O Sr. Presidente: - Quando sobre matéria fiscal só caducam.

O Sr. António Vitorino (PS): - Há um regime de excepção quanto à caducidade apenas para as autorizações em matéria fiscal.

O Sr. Miguel Galvão Teles (PRD): - Não é incompatível com o nosso ...

O Sr. António Vitorino (PS): - Não é incompatível, só que é mais restritivo.

O Sr. Presidente: - Correcto, é o regime geral.

O Sr. Miguel Galvão Teles (PRD): - Sim, mas penso que o que consta do nosso projecto no n.° 5, que salvo erro foi sugerido pelo Dr. Silva Lopes, tem alguma importância no sentido de impedir a autorização legislativa "à boleia", conforme a denominação que lhe deram.

O Sr. Rui Machete (PSD): - Tecnicamente é assim que se chama. É da tradução do francês, ou do inglês, suponho.

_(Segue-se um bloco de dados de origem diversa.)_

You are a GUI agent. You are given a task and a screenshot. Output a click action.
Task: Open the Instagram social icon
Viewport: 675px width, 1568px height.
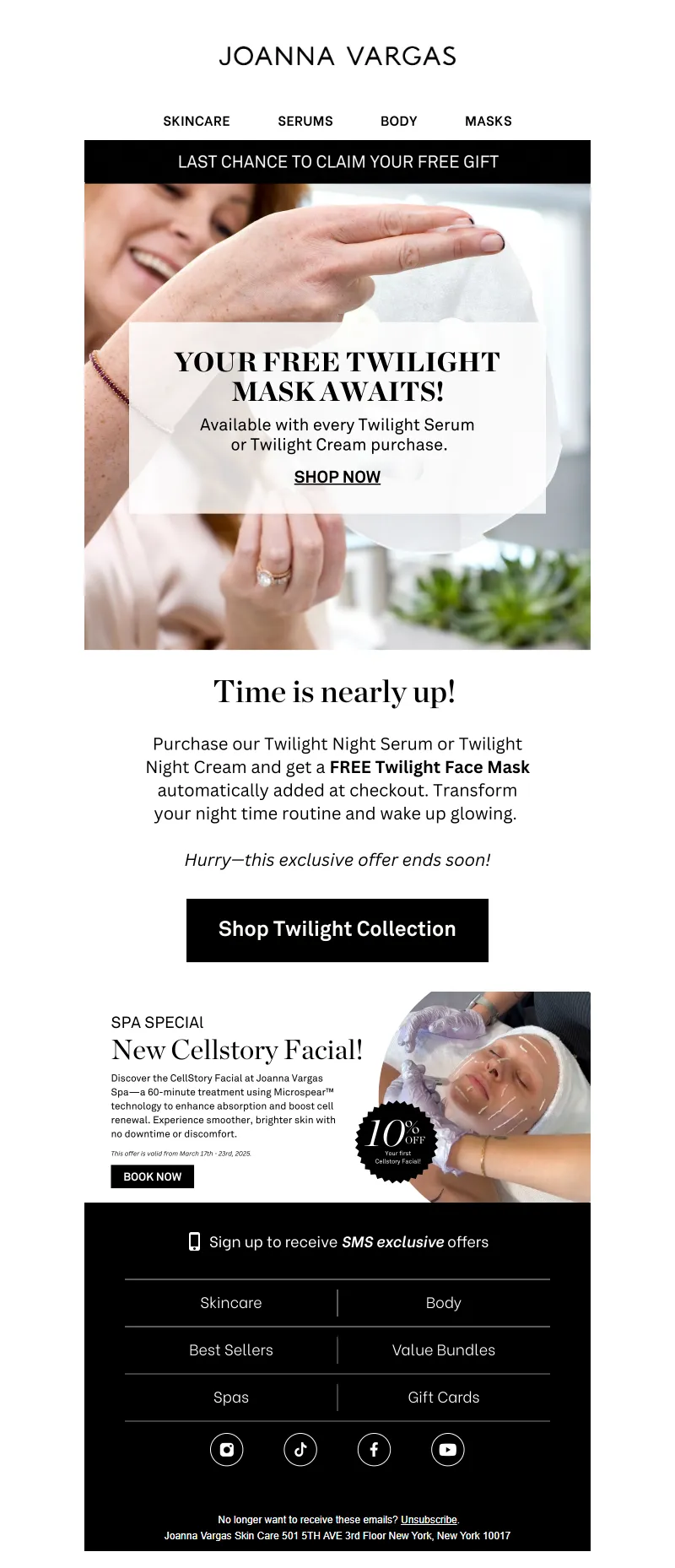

O Sr. José Magalhães (PCP): - Mais exactamente, suponho que são os chevaliers budgetaires, só que, como os chevaliers modernos andam de automóvel, a ideia da "boleia" deve decorrer daí.

Risos.

A questão colocada pelo Sr. Deputado António Vitorino é mais profunda do que isso. Pode complexificar-se se tivermos em atenção as chamadas autorizações legislativas sobre matéria com nexo directo com o Orçamento e as autorizações sem nexo directo com o Orçamento que o Tribunal Constitucional considerou que também podiam ser incluídas no Orçamento,...

O Sr. António Vitorino (PS): - É óbvio.

O Sr. José Magalhães (PCP): - ... o que foi polémico. Creio que são essas que preocupam o Sr. Deputado Galvão Teles.

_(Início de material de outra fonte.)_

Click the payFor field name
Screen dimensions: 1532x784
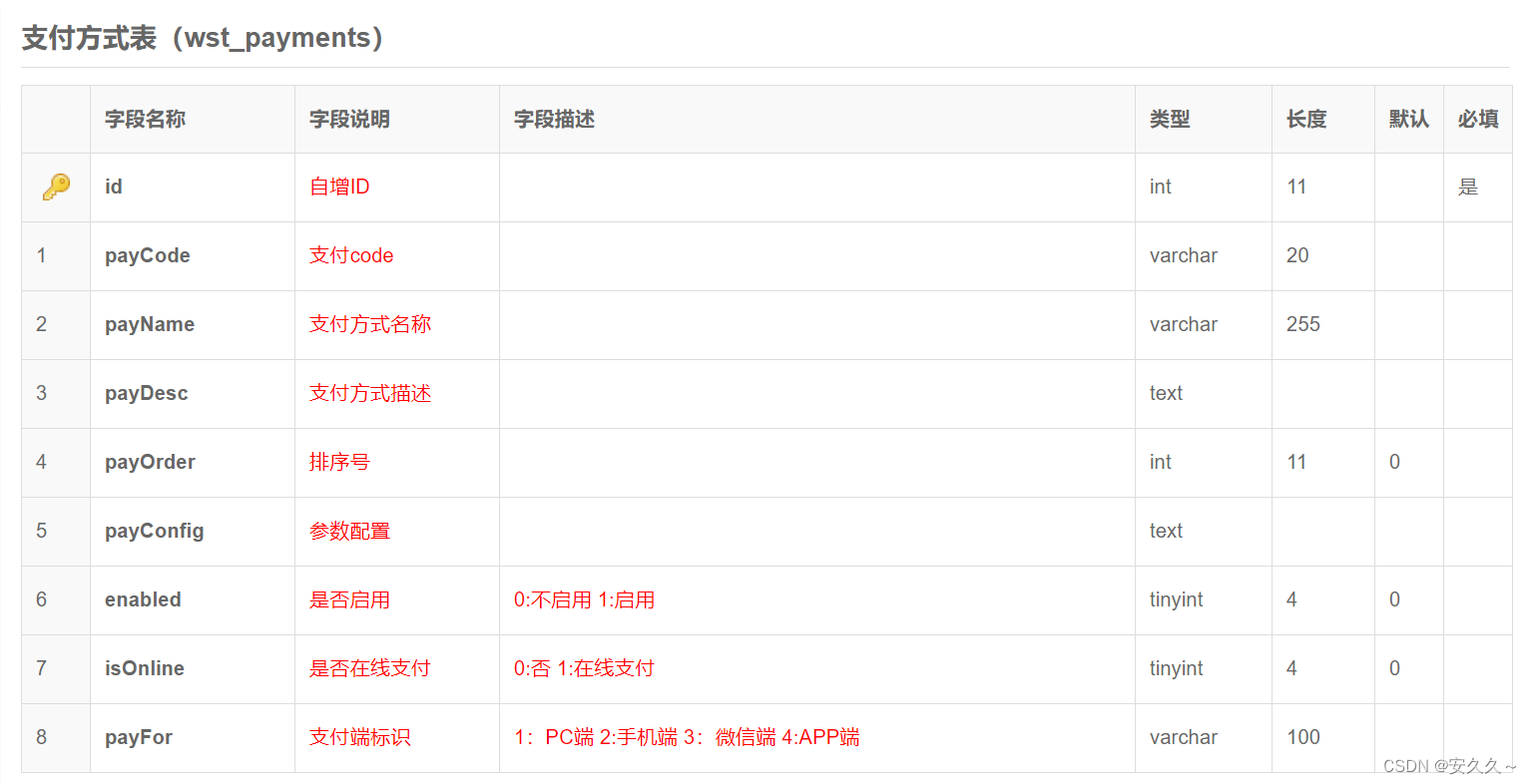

O Sr. Miguel Galvão Teles (PRD): - Eram essas.

O Sr. António Vitorino (PS): - É que já se tentaram criar tribunais com base em autorizações legislativas contidas na Lei do Orçamento.

O Sr. José Magalhães (PCP): - Estou muito bem lembrado, Sr. Deputado António Vitorino. Foi nos tempos do bloco central, numa leda madrugada...

O Sr. Presidente: - Acho que podíamos dar por discutido o artigo 169.°, na medida em que a proposta do PS pressupõe a aprovação das leis paraconstitucionais e, portanto, depende de serem aprovadas ou não aprovadas. As alterações do PS são mera adaptação às alterações das alíneas que dependem do que se resolver no lugar próprio. O único acrescento é uma referência à composição do Conselho Superior da Magistratura. Não vamos fazer agora questão disso.

Amanhã começaríamos às 10 horas, com o artigo 170.° Haverá reunião da parte da tarde. Na semana que vem haverá reuniões na terça-feira de tarde, na quarta-feira da parte da tarde e à noite, na quinta-feira de manhã, de tarde e à noite e na sexta-feira da parte da manhã.

Srs. Deputados, está encerrada a reunião.

Eram 0 horas e 15 minutos do dia seguinte.

Comissão Eventual para a Revisão Constitucional

Reunião do dia 7 de Julho de 1988

Relação das presenças dos Srs. Deputados

Rui Manuel P. Chancerelle de Machete (PSD).
Carlos Manuel de Sousa Encarnação (PSD).
António Costa de Sousa Lara (PSD).
Carlos Manuel Oliveira e Silva (PSD).
José Mário Lemos Damião (PSD).
Ercília Domingues Monteiro Pinto Ribeiro da Silva (PSD).
José Luís Bonifácio Ramos (PSD).
Licínio Moreira da Silva (PSD).
Luís Filipe Garrido Pais de Sousa (PSD).
Maria da Assunção Andrade Esteves (PSD).
Manuel da Costa Andrade (PSD).
Mário Jorge Belo Maciel (PSD).
Rui Alberto Limpo Salvada (PSD).
Manuel António de Sá Fernandes (PSD).
António de Almeida Santos (PS).
António Manuel Ferreira Vitorino (PS).
José Manuel Santos Magalhães (PCP).
Miguel Galvão Teles (PRD).
José Luís Nogueira de Brito (CDS).
João Manuel Caniço de Seiça Neves (ID).